Your task - Look below. Copy each line that has "This" in it.

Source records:
* * * * * * *

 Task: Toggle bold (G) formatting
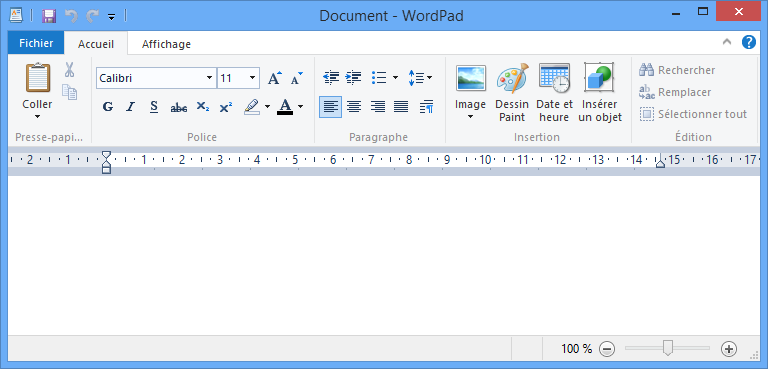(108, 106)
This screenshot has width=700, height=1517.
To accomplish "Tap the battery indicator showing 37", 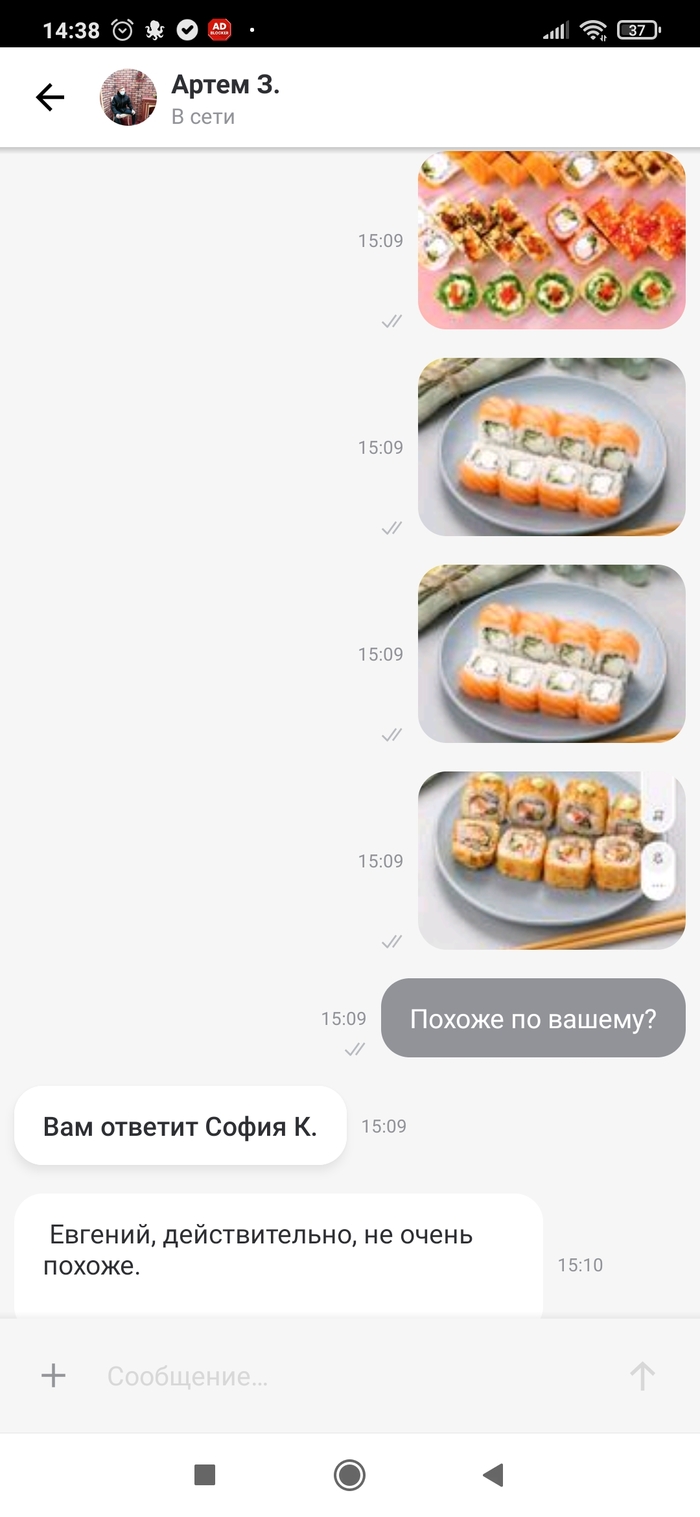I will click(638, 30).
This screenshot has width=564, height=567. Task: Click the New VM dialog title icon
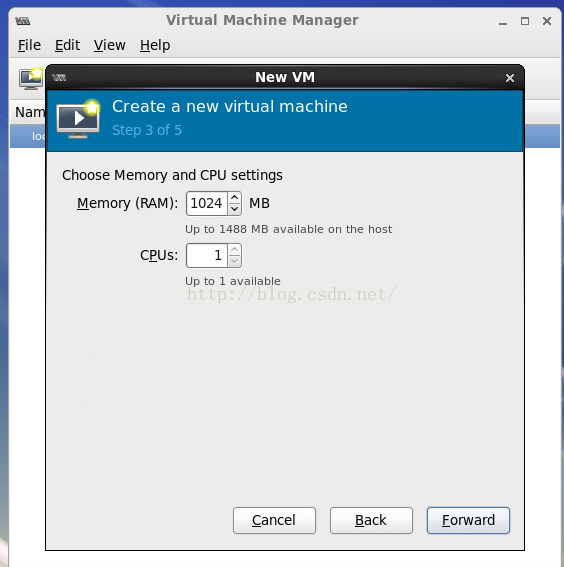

* * * * * * *

Result of the task -
This screenshot has width=700, height=1517.
This screenshot has width=564, height=567. Task: Click the New VM dialog title icon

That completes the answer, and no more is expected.